Quarterly Performance
Total revenue in the quarter rose 4.2% year over year to $194.8 million. Red Robin’s total revenue comprises restaurant sales (up 4.2% from the year-ago quarter to $191.6 million), franchise royalties and fees (down 1.1% to $3.0 million) and other revenues (up more than 500.0% to $0.2 million).
Comparable restaurant sales inched up 0.9% year over year for company-owned restaurants in the reported quarter, driven by a 2.6% increase in guest count, partially offset by a 1.7% decrease in the average guest check. However, comparable restaurant sales are improving as compared with the slight rise of 0.1% in second quarter 2010, a fall of 2.3% in first quarter 2010, 10.5% in fourth quarter 2009 and 14.9% in third quarter 2009. Comparable sales for franchise restaurants in the U.S. spiked up 3.5% year over year, while it declined 0.6% in Canada.
Restaurant operating margin contracted 120 basis points (bps) to 17.5% due to a 100-bps expansion in food and beverage cost and a 70-bps rise in labor costs, partially offset by a 50-bps decline in occupancy costs.
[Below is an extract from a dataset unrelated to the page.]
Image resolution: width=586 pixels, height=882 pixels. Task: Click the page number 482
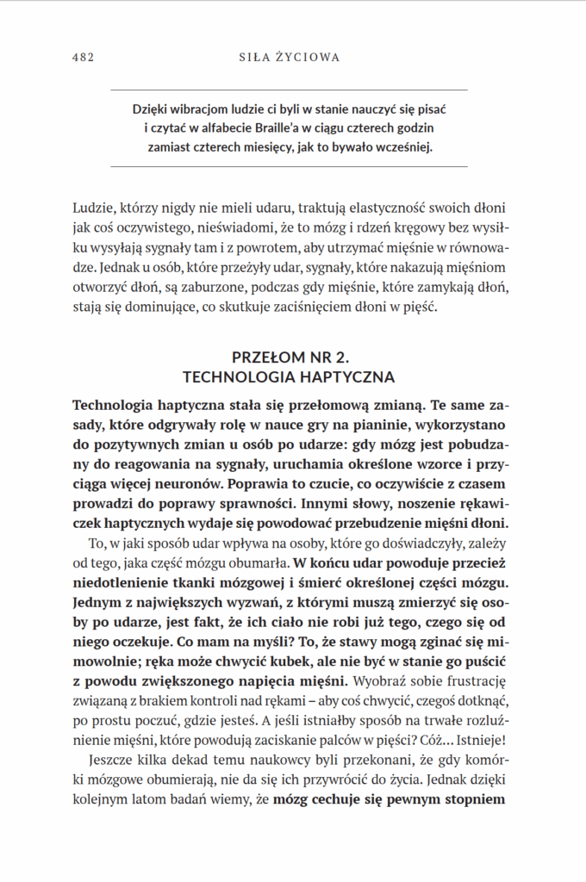[83, 57]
Selling, general and administrative expenses in the quarter escalated 40.4% year over year to $22.6 million, due to investment in the company’s television media campaign as well as a rise in bonus expense.
In the reported quarter, the company realized an effective tax benefit of 41.3% compared with a tax rate of 16.3% in the previous-year quarter, primarily due to more favorable general business and tax credits.
Financial Aspects
Red Robin ended its third quarter with cash and cash equivalents of $11.2 million, total outstanding debt of $160.8 million and shareholders’ equity of $297.7 million. Total debt includes $104.0 million in borrowings under its $150 million term loan, $45.2 million of borrowings under its $150 million revolving credit facility and $11.6 million outstanding for capital leases.
Outlook
Red Robin has suspended its previous earnings and revenue guidance for fiscal 2010.
For fourth quarter 2010, the company expects comparable restaurant sales to drop due to absence of television media campaign aswell as tough year-over-year comparison. However, Red Robin indicated that for the month of October same store sales for company owned restaurants increased 4.3%, driven by a 4.2% rise in guest count. The company expects commodity and labor cost inflation to continue in the next quarter.
Red Robin remains on track to open 11 new company-owned restaurants, and 4 franchised restaurants in fiscal 2010. Management projects capital expenditure to be $34 million in fiscal 2010.
Our Take
As the company suspended its outlook for fiscal 2010 and remains apprehensive that negative same store sales as well as cost pressure will negatively impact margins for the next quarter, we expect estimates to move down in the coming days.
The company retains its Zacks #3 Rank on the stock, which translates into a short-term ‘Hold’ recommendation.